DETROIT – A woman who retired from Detroit Public Schools after nearly 40 years was sentenced Friday for her role in in a fraud scheme reaping nearly $1.3 million in tutoring services that were never provided.
Carolyn StarkeyDarden, 72, was sentenced to 18 months in prison, followed by 30 months of supervised release. She was forced to pay restitution to DPSCD in the amount of $980,855.45, which has already been paid through forfeiture.
The judge gave StarkeyDarden a prison sentence that was six months shorter than what had been agreed upon.
StarkeyDarden pleaded guilty back in June. She told a judge that she had served hundreds of students, but she also admitted to submitting "false and exaggerated" billings over seven years.
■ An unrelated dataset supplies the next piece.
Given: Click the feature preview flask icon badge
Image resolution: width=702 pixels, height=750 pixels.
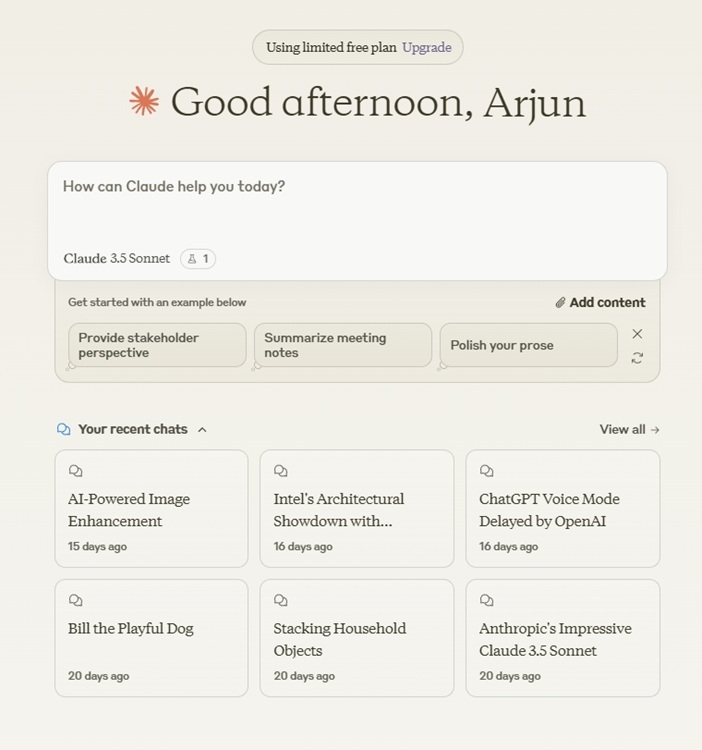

According to court records, StarkeyDarden obtained at least $1,275,000 from DPS through a scheme as Detroit Public Schools Director of Grant Development. Her business, MI Learning, never provided the tutoring services it was being paid to provide.
StarkeyDarden made up test scores, attendance and other records.
Defense lawyer Gerald Evelyn said it's a "sad conclusion" to her long career at the Detroit district. She retired in 2005 as director of grant development.
Separately, a dozen former or current Detroit principals were charged with accepting kickbacks from a contractor. Most have admitted guilt.